On 2018/08/06 9:12, Douglas Gilbert wrote:
> ...
> So perhaps struct scsi_host_template and scsi_host need a bounds_check:1
> flag so certain "SCSI" hosts (e.g. ATA and USB mass storage but not UAS(P))
> could set it by default. So the SATA host (libata ?) could set the bit in
> its template.
> 
> Would the block layer also want to tweak bounds_check?

Hmm... I do not think so. The block device capacity is set by the device driver
when the device queue is created and that value is used to check and validate
the bios/requests being built/issues by the device user. I think that check
needs to stay as it is since it is common to many different block devices that
may not represent a single HW device (e.g. device mappers, md, etc).
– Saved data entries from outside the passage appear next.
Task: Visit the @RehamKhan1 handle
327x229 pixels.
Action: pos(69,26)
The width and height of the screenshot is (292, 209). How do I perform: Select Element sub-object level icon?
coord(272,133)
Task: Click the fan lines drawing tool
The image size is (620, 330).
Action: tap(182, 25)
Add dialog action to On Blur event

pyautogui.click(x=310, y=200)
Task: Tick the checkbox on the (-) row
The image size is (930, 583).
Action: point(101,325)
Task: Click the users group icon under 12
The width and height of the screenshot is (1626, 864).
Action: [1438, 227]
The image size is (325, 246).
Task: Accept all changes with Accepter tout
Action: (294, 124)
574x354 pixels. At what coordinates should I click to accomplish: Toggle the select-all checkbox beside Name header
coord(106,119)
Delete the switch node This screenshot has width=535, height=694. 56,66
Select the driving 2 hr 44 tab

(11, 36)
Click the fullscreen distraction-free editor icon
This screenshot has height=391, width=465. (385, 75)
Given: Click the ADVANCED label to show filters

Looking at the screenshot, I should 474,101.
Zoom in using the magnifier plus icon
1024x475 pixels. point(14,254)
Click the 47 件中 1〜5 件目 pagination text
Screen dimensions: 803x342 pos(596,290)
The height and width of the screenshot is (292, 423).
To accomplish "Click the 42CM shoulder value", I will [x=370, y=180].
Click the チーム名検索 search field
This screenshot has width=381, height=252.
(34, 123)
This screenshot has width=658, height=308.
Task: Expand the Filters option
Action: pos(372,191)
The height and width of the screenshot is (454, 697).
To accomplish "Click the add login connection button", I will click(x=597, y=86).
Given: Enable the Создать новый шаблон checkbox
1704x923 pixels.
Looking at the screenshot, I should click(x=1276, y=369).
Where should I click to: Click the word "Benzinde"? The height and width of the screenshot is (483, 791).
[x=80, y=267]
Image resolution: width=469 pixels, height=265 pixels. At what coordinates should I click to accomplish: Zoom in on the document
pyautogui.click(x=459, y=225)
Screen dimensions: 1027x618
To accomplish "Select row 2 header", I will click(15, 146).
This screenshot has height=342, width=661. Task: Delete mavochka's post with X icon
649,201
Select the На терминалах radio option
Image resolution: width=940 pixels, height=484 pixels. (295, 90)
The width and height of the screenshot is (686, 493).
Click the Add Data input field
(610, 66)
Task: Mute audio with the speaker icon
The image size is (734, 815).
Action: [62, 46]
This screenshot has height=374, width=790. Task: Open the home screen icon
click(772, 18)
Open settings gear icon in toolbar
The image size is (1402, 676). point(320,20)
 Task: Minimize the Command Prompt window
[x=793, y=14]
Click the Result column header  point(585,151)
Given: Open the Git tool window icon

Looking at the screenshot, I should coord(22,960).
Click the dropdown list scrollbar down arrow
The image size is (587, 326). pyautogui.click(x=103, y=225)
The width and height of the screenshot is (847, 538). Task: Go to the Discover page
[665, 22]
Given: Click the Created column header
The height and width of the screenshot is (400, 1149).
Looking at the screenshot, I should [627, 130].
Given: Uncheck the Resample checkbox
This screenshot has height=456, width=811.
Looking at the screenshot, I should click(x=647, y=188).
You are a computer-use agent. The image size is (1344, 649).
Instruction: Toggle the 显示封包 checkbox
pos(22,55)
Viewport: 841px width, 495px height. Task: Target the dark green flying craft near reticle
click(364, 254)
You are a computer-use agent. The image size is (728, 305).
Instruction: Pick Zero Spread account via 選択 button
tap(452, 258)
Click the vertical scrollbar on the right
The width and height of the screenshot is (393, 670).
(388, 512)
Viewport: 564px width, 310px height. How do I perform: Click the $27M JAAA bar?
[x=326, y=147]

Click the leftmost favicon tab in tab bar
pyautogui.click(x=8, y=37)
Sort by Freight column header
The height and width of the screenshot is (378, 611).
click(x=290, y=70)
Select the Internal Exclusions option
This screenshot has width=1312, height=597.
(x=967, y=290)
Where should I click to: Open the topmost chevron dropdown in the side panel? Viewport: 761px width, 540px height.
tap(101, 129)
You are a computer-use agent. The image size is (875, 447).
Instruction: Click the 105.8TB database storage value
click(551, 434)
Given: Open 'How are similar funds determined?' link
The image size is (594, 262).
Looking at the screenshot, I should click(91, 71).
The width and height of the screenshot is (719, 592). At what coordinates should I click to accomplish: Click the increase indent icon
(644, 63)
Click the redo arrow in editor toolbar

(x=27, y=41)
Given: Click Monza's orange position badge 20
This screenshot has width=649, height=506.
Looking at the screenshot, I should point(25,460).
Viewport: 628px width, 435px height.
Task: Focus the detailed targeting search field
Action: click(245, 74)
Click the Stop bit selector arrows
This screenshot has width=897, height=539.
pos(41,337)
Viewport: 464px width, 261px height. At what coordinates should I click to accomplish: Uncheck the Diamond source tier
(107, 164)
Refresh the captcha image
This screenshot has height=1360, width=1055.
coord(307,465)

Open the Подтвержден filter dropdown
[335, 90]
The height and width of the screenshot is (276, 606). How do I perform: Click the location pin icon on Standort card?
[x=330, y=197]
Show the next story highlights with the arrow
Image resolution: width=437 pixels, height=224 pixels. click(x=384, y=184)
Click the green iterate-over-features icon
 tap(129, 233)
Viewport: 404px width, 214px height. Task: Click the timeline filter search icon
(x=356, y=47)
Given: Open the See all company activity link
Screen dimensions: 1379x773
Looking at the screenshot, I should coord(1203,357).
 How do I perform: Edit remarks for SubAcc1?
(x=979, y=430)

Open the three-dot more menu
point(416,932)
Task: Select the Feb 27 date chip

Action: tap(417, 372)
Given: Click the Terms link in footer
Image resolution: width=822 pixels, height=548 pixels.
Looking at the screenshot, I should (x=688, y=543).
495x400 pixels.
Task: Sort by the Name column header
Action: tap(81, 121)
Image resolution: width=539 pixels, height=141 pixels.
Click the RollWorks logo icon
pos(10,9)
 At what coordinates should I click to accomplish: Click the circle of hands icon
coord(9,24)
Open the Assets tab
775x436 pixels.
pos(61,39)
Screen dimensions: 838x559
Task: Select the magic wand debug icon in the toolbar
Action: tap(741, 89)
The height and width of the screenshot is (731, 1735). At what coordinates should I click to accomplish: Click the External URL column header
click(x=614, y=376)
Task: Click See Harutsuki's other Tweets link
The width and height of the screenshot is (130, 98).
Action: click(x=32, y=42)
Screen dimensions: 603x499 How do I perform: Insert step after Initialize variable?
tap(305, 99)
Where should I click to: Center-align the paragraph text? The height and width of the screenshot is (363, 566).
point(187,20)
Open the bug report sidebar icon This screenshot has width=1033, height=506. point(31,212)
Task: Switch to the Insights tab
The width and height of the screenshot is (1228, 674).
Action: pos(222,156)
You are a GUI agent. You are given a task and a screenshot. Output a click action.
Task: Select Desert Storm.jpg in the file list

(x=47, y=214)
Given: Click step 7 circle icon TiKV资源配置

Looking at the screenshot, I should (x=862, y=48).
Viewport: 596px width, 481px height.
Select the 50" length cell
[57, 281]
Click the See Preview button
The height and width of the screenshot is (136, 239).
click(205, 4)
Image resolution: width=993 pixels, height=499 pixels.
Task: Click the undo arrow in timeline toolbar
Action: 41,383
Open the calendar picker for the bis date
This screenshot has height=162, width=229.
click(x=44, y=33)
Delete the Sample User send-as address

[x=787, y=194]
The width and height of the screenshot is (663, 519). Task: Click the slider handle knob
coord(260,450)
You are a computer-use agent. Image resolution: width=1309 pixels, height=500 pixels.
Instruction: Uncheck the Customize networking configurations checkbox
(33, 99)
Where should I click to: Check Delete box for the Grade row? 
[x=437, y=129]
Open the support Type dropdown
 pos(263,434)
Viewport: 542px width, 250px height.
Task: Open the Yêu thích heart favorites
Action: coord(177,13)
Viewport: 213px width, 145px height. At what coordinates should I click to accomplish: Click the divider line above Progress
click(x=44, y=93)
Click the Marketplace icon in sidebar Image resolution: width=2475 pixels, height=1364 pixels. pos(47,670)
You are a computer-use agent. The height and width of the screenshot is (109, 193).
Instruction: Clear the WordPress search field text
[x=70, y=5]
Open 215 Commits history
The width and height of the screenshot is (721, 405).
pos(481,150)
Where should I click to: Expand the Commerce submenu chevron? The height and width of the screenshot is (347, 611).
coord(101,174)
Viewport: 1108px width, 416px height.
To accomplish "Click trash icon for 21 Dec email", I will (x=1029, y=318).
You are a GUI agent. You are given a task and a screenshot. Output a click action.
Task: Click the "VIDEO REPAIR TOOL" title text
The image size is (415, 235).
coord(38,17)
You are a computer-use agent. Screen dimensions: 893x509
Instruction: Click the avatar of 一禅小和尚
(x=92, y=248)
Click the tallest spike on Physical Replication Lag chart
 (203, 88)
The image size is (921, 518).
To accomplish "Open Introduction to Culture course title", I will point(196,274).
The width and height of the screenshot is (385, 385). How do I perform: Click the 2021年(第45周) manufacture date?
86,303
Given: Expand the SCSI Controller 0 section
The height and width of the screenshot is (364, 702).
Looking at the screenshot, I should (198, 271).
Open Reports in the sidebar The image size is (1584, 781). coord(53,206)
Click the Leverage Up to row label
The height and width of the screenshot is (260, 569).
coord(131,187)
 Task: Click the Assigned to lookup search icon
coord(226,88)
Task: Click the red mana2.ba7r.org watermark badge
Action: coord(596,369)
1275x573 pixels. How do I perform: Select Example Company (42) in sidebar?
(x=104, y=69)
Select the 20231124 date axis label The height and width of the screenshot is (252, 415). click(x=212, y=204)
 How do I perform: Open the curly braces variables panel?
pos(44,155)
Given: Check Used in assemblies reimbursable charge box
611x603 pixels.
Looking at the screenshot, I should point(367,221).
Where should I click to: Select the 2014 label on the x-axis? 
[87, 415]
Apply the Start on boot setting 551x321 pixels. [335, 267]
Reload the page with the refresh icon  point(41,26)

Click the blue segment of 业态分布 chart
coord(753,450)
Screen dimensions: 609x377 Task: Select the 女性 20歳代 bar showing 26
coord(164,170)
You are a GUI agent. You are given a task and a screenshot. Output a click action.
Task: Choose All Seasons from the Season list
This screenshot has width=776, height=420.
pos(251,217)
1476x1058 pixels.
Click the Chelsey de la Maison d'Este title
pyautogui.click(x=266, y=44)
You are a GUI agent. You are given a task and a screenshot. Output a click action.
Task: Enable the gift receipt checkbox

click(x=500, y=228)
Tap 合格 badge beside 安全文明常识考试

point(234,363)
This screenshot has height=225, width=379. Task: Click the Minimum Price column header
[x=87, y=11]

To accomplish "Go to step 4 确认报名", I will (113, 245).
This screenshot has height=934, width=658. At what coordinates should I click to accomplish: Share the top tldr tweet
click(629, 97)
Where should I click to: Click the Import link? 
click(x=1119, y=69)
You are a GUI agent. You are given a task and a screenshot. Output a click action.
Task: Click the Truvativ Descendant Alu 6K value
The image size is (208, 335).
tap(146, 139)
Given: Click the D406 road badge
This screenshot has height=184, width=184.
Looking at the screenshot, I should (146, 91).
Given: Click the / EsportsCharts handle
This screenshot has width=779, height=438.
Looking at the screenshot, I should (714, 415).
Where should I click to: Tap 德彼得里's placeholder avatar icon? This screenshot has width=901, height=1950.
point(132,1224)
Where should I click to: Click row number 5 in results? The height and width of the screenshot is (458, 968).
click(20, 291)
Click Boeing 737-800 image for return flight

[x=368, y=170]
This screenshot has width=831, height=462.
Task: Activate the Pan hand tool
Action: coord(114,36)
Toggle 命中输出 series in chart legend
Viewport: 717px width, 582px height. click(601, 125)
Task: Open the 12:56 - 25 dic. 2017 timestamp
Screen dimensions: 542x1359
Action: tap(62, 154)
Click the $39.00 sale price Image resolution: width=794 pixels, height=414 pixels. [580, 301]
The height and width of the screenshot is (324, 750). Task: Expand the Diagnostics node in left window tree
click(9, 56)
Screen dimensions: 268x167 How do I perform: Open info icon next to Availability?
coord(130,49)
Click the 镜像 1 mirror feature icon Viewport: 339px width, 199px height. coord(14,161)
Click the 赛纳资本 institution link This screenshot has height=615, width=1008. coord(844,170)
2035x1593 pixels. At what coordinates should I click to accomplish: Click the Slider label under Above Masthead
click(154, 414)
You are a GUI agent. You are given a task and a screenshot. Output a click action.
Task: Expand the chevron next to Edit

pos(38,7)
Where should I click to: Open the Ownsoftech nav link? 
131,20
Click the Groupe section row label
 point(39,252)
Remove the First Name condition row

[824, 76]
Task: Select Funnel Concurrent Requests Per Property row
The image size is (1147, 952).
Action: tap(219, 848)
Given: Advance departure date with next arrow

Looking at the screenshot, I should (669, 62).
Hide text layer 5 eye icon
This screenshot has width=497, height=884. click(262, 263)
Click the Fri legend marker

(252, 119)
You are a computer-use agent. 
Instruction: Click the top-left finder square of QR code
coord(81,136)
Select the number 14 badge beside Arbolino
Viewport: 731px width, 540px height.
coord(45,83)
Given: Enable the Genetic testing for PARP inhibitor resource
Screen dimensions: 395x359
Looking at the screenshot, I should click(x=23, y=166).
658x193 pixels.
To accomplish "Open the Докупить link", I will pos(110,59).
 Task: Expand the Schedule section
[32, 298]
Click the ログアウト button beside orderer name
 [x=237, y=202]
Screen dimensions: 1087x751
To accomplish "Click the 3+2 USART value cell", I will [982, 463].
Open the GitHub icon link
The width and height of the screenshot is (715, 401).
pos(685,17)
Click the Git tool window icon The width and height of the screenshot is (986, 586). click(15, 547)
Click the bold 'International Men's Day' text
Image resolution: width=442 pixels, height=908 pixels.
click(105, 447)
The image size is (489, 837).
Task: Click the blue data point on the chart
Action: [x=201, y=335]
>>> The block layer does almost all its block handling in units of 512 byte
>>> blocks whereas SCSI disks may have other logical block sizes (e.g. 4096
>>> byte logical blocks). So when the block sizes are different it is
>>> possible that there is an alignment issue. But if that occurs, it
>>> would be a logic issue in the block layer. Note that the current
>>> mainline code does this check even when it is not needed (e.g. when
>>> the logical block size of the disk is 512 bytes).
>>
>> Of note here is that there is a special case that is not being handled: ZBC
>> drives with 512B logical and 4K physical blocks will accept any 512B aligned
>> read commands (that is any read command), but will require 4K aligned write
>> commands for sequential write preferred zones (writes to conventional zones can
>> be 512B aligned). Since there is currently no differentiation between read and
>> write commands for the alignment check, much less based on the target zone type
>> of these commands, checks are incomplete for ZBC & ZAC disks in the generic
>> block layer. These checks could be added to SD though now that a bitmap is
>> attached to the device request queue to indicate if a zone is conventional or
>> sequential. For such test to be effective, sdkp->bounds_check would need to be
>> forced to 1 for host managed zoned disks.
> 
> Like the "out of range" case I guess that compliant ZBC & ZAC disks are required
> to fail this case and send back an indicative error message. But yes, extra code
> could be added to do that. If there are enough ZBC/ZAC special cases (like the
> protect code) we could split the submission side into three fast paths on
> entry to sd_init_command(): one for protect, one for ZBC/ZAC and one for the
> rest (the most common case, I assume). That leaves open the question can a ZBC
> disk also have protection information :-)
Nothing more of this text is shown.